Business Context
NovaTel, a regional telecom provider with 2.3M subscribers, wants to predict which customers will churn in the next 30 days so the retention team can target save offers efficiently. The model will be scored weekly and used to prioritize outreach for the top-risk customers.
Dataset
You are given a customer-level training dataset built from the last 18 months of subscriber history.
| Feature Group | Count | Examples |
|---|
| Usage | 14 | avg_call_minutes_30d, data_gb_30d, dropped_calls_rate, roaming_days |
| Billing | 9 | monthly_charge, payment_method, late_payments_90d, autopay_enabled |
| Contract | 6 | plan_type, tenure_months, contract_term, add_on_count |
| Support | 7 | support_tickets_90d, complaint_flag, avg_resolution_hours |
| Engagement | 6 | app_logins_30d, web_portal_visits, promo_clicks |
| Geography / Demographics | 5 | region, device_type, acquisition_channel |
- Historical table contains one row per customer per month.

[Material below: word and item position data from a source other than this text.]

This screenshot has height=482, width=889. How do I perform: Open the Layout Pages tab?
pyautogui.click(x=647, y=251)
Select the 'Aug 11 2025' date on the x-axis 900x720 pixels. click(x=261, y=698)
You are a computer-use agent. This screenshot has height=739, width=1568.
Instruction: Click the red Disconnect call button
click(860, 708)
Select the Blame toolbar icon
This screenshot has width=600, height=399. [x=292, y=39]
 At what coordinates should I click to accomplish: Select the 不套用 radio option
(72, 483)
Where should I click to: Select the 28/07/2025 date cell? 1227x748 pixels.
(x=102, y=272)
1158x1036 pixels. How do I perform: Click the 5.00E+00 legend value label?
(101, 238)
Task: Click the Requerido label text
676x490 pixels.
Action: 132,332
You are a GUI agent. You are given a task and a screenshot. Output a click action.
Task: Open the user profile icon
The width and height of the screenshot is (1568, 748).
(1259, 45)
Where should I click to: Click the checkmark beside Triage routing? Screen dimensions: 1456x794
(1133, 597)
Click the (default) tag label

- The modeling snapshot has 240K customer-months and 47 features.
- Target is whether the customer churns within the next 30 days.
- Churn is relatively rare and missing values are present in support and engagement fields.
Success Criteria
A good solution should achieve strong ranking quality and be usable by an operations team with limited outreach capacity. Target performance is:
- Recall >= 75% at precision >= 40% for the intervention threshold
- ROC-AUC >= 0.84
- Clear feature importance or reason codes for flagged customers
Constraints
- Weekly batch inference on ~2.3M customers must finish in under 30 minutes.
- The retention team can contact only the top 8-10% highest-risk customers.
- The solution should be explainable enough for business stakeholders and compliant with standard customer analytics governance.
Deliverables
- Build a churn prediction pipeline with preprocessing, training, and evaluation.
- Explain model choice, leakage risks, and validation strategy.
- Show how you would handle class imbalance and missing data.
- Propose thresholding logic for retention outreach capacity.
- Provide feature importance and monitoring recommendations for production.